Monday, March 12, 2018

LIU Brooklyn flies into NCAA Tournament with national spotlight and validated confidence

Joel Hernandez (center) and LIU Brooklyn return to NCAA Tournament for first time since 2013 Tuesday night, and will lead off March Madness with First Four game against Radford. (Photo by Bob Dea/Daly Dose Of Hoops)

During his introductory press conference in April, Derek Kellogg did not take long to declare his intentions for the LIU Brooklyn program he took over six weeks after his nine-year tenure at the University of Massachusetts ended.

"We're going to make noise immediately," he boasted, hoping to win over a fan base and group of players disillusioned after his predecessor, Jack Perri, was controversially fired following a 20-win season and runner-up finish in the Northeast Conference.

Eleven months later, Kellogg -- and the core of players he inherited -- made good on that vow, coming through the NEC to shock a Wagner team previously undefeated on its home floor before the conference championship game last Tuesday to earn the Blackbirds' first league title since the last of the program's three-peat in 2013, and with it an automatic bid into the NCAA Tournament.

"It might have been a little big for my britches initially," he quipped when reminded of his declaration in the wake of LIU's ticket-punching triumph. "But I liked some of the guys that were coming back. I thought if we could get a few pieces quickly and some fifth-year guys to bring in a little more stability, that we would have an opportunity to at least make some noise in conference play.

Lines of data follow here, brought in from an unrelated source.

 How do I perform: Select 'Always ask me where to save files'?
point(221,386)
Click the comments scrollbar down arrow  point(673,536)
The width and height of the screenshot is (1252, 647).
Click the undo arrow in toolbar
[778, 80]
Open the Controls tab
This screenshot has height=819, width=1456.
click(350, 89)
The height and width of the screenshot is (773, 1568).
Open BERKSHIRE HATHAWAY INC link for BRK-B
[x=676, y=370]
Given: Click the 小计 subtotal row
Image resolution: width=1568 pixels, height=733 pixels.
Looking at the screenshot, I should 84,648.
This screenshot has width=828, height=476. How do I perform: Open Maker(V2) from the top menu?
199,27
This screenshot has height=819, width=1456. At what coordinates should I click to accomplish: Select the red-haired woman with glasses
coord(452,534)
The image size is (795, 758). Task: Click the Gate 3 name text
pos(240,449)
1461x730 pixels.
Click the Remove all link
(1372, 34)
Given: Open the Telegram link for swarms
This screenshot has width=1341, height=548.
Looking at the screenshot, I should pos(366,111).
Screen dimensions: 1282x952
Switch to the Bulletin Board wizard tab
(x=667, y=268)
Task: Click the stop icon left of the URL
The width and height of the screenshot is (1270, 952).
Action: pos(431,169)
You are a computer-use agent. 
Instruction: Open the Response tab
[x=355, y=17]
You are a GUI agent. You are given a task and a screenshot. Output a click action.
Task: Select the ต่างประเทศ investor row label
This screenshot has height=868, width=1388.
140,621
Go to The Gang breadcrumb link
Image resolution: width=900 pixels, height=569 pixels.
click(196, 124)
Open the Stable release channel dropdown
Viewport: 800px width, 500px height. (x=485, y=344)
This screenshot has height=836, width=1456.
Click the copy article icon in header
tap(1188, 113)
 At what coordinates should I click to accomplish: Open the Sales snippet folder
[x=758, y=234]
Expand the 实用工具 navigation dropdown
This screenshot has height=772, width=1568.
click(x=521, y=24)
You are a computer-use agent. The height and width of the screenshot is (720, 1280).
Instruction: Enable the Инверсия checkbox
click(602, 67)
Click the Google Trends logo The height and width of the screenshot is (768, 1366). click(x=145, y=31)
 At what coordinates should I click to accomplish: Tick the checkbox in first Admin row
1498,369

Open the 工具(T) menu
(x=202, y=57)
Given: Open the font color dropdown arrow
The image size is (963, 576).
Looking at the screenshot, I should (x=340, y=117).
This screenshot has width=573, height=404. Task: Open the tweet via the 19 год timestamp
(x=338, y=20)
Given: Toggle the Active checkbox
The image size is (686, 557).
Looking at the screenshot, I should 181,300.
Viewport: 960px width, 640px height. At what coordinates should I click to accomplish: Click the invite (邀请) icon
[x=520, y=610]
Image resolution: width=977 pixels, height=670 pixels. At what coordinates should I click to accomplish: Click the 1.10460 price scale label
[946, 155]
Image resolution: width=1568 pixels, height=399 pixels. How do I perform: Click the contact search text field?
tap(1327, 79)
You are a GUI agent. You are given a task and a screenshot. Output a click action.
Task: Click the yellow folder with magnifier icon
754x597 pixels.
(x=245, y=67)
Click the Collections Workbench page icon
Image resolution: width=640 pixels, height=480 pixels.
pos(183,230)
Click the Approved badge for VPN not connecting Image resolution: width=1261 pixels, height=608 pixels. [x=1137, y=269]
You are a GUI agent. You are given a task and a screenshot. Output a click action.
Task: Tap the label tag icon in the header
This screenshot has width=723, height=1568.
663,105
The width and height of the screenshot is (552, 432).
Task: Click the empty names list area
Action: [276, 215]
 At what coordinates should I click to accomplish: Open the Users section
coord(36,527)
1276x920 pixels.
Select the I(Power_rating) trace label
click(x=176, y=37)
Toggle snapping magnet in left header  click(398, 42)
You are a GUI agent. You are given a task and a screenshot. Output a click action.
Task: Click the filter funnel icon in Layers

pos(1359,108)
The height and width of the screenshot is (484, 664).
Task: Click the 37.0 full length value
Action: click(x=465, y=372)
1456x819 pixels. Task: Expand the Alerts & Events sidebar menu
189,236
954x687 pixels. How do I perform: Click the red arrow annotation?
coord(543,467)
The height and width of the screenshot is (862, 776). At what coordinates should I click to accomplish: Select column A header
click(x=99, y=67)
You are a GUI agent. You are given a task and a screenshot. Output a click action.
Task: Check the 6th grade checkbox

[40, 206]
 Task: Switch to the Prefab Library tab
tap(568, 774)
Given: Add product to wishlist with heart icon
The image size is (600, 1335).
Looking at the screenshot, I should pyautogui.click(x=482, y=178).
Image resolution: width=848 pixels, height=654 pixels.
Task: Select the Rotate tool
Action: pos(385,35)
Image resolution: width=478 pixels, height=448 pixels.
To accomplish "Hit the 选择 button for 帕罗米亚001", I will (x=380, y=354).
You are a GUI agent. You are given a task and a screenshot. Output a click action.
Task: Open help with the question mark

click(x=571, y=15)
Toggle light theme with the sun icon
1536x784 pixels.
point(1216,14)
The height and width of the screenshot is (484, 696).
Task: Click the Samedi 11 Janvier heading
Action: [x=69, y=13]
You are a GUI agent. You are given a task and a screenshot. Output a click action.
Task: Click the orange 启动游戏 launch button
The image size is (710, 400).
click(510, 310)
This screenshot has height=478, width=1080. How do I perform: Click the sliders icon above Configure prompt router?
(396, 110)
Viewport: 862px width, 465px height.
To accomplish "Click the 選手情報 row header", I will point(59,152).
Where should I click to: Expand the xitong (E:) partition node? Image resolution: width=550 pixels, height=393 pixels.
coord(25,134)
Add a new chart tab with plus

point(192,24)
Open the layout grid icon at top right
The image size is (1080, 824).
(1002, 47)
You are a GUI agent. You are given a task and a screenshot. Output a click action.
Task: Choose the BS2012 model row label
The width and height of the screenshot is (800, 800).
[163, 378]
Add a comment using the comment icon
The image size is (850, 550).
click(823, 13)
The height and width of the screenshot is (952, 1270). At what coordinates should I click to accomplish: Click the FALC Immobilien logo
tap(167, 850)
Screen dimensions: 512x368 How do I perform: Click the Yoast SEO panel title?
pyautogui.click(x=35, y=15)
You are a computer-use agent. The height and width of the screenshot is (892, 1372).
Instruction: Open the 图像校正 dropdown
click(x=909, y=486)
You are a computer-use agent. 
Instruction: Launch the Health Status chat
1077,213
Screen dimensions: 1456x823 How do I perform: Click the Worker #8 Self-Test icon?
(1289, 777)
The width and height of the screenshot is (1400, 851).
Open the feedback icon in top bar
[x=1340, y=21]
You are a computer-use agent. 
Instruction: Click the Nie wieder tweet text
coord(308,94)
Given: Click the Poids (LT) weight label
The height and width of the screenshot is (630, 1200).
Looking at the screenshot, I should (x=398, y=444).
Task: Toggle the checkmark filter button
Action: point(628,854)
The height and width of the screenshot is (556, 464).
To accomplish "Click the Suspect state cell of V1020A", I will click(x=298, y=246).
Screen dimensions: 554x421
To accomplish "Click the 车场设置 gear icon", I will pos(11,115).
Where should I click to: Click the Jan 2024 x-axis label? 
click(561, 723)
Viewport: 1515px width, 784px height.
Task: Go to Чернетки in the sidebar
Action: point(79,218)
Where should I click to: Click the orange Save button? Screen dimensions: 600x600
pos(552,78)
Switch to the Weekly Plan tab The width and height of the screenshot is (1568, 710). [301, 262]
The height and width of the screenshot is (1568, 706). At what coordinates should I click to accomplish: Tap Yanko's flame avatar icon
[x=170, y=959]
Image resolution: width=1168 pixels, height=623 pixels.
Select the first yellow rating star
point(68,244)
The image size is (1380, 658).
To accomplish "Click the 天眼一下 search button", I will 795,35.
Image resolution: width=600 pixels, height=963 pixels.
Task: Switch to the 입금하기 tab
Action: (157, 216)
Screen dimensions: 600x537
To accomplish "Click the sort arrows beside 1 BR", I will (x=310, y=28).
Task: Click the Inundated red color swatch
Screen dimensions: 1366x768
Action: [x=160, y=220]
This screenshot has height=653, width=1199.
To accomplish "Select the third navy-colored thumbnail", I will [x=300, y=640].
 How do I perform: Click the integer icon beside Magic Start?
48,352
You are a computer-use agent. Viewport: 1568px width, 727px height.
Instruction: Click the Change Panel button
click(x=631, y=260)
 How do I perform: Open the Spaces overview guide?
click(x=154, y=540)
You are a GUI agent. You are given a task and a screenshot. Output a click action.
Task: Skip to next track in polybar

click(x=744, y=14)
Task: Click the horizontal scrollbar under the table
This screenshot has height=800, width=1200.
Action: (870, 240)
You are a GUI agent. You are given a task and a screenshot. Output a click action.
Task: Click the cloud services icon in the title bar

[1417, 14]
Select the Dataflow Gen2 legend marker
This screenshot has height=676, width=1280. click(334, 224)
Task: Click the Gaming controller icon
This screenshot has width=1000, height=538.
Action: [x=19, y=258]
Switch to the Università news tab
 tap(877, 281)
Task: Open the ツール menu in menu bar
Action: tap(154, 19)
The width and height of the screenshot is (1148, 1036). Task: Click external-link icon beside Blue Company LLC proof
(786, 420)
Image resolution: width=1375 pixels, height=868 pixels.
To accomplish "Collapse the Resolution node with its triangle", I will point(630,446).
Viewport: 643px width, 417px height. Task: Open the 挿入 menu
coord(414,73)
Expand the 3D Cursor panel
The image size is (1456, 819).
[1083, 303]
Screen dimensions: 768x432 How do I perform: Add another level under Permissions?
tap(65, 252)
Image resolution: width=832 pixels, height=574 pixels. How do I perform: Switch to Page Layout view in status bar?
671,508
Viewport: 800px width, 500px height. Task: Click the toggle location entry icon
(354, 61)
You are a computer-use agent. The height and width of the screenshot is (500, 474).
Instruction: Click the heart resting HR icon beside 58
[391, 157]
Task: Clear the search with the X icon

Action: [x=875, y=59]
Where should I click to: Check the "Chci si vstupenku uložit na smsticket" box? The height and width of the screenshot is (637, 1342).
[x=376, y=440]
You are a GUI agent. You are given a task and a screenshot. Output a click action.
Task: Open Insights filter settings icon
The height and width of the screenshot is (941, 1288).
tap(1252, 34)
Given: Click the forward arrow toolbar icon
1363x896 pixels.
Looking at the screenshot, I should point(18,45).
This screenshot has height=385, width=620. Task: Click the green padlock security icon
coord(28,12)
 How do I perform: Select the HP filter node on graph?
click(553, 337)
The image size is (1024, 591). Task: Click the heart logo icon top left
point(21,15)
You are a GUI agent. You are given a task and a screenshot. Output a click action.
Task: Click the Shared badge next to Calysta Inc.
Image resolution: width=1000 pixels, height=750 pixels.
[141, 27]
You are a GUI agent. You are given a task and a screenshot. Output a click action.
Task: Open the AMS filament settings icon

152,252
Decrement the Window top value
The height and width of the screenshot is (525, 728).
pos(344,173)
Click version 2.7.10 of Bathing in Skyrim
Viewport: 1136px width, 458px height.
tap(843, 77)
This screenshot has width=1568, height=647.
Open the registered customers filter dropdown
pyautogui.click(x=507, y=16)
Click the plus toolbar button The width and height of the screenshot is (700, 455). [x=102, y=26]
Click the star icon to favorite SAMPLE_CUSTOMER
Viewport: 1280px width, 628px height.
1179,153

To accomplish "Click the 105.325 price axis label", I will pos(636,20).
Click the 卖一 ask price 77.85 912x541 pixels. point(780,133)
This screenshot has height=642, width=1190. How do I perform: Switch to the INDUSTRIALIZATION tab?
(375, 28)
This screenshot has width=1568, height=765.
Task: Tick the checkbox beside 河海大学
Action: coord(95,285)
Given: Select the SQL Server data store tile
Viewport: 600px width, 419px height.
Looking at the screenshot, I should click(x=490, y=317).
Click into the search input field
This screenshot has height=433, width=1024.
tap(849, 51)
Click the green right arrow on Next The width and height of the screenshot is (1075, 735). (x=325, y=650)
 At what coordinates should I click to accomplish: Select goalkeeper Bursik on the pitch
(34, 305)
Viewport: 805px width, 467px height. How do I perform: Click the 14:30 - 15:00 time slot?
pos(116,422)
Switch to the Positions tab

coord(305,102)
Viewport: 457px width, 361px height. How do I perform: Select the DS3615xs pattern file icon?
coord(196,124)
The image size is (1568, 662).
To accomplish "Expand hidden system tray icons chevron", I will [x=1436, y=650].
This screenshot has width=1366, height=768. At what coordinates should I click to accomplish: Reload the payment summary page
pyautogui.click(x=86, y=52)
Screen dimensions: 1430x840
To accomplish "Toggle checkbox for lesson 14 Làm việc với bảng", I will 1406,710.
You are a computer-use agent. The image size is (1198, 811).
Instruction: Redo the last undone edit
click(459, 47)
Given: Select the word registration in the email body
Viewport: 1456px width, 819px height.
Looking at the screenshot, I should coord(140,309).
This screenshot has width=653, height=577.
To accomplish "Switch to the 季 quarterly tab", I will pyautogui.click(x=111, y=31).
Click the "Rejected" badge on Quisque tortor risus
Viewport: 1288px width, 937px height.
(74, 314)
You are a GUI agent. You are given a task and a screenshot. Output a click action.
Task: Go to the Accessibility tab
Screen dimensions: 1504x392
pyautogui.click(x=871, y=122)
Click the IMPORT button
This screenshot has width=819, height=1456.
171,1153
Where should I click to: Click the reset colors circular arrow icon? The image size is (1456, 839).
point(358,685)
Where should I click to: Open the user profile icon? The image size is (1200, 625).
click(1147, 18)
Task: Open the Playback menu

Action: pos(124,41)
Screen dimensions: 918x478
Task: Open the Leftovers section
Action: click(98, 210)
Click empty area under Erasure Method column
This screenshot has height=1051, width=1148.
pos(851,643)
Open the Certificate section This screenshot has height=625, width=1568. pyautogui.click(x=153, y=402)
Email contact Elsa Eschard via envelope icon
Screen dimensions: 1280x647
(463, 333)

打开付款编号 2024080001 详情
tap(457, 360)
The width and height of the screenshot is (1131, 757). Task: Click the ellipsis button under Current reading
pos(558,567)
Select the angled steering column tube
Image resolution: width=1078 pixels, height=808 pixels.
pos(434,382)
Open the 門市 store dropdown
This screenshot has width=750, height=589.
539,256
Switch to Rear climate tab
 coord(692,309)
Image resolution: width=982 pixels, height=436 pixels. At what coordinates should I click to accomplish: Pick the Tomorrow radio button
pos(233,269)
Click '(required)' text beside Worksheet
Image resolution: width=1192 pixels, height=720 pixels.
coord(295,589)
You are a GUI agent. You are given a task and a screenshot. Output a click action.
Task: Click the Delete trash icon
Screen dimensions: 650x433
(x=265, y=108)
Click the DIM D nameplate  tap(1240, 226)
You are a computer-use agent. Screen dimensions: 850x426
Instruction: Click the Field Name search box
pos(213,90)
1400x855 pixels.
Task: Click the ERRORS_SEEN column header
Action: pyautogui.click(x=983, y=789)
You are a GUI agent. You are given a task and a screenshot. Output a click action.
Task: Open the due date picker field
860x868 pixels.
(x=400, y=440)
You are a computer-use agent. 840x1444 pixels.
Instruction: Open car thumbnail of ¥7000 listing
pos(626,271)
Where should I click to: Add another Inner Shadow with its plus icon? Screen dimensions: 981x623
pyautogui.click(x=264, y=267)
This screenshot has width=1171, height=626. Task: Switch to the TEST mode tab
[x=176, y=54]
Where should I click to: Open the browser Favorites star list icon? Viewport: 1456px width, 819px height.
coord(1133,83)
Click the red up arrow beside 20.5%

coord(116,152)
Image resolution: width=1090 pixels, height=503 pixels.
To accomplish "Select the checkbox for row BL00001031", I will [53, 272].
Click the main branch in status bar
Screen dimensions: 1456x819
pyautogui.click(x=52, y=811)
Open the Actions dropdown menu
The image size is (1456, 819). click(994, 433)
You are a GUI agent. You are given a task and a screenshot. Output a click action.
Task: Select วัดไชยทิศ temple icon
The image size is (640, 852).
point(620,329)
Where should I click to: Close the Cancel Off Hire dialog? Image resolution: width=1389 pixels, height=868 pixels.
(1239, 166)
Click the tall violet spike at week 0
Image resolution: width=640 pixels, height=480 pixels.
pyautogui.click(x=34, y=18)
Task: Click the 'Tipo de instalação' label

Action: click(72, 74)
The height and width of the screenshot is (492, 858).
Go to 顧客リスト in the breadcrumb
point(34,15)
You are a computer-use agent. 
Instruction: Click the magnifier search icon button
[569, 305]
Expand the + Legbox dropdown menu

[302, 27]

When I worked the guys out and kind of got into the job, I thought, 'hey, this team has an opportunity if I could get the tempo the way I want, and then defend and rebound some.'"

Kellogg's boundless energy was key throughout the entire retooling process, from summer workouts to non-conference play, and finally into the NEC season, with the Blackbirds taking the uptempo offense he instilled at UMass and maximizing it when it was most needed, closing the year with five straight victories to vault the former juggernaut of its league back to the highest level.

"He's done an amazing job, coming in and being a first-year coach," said fifth-year senior Joel Hernandez, the linchpin to LIU's run to glory. "I feel like we got comfortable with him off the bat. He's done a good job giving us energy in practice, and I feel like we feed off that in our games. He's done a wonderful job."

Derek Kellogg has taken LIU Brooklyn back to NCAA Tournament in first year with program, and for first time since 2013. (Photo by Bob Dea/Daly Dose Of Hoops)

With the refreshing enthusiasm has come a culture change that has swept over the Blackbirds' Brooklyn campus so suddenly that even its leading scorer could not help but to get caught up in the prospect of eventually believing his team could reach a summit that was not even in his stream of consciousness last March.

"I don't think I was thinking about that a year ago," Hernandez -- whose 32 points in the NEC championship game propelled LIU into the field of 68 -- reflected. "I was just trying to take it day-by-day, but in the summertime, we knew that we could do this. We knew we could lock in and get this done."

"We knew we were going to be here," said Raiquan Clark to echo his teammate's assessment, citing a group text message Hernandez started, with the chat titled "NEC 2018 Champions." "We just had to figure it out and get it done, and we got it done."

With that, LIU now heads into Dayton for a First Four game against Radford, winner of the Big South Conference championship. The NEC champion has begun its NCAA Tournament stay in this round in each of the past five years, with LIU -- ironically enough -- the last to be placed in the main draw when the Blackbirds played Michigan State in 2012. But for all the slights against Dayton, it is; as Fairleigh Dickinson head coach Greg Herenda so eloquently stated when his Knights won the NEC two years ago and were subsequently sent to Ohio, a night in the lights of America, a sentiment with which Kellogg agrees as he is simply eager to just get on the court and compete for 40 minutes with the eyes of the nation transfixed on he and his program.

"I think it's great," he said. "If I was looking in as an outsider, I'd say our conference tournament was as good as any, watching on TV, we've got sold-out arenas, we play in home court arenas. If we get a showcase game and go to Dayton, I'll be happy with that."

All in all, Kellogg returns to the NCAA Tournament hoping to atone for his lone experience, a loss to Tennessee in 2014 while with UMass, and does so with a group of players that have proven his beliefs right and have given him a sense of belonging and joy to simply capitalize on his second chance.

"I thought we could score, and they've proven that throughout the season," he proudly affirmed. "And now kind of on the tail end, when they realized what it takes to win a championship, we started defending and rebounding the ball at a better clip, and then when that happened, the wins have kind of fallen. They've bought in -- the guys get in on their own and get some extra shooting, they come into practice with good attitudes -- and it's really been a pleasure to be around this group, really from day one."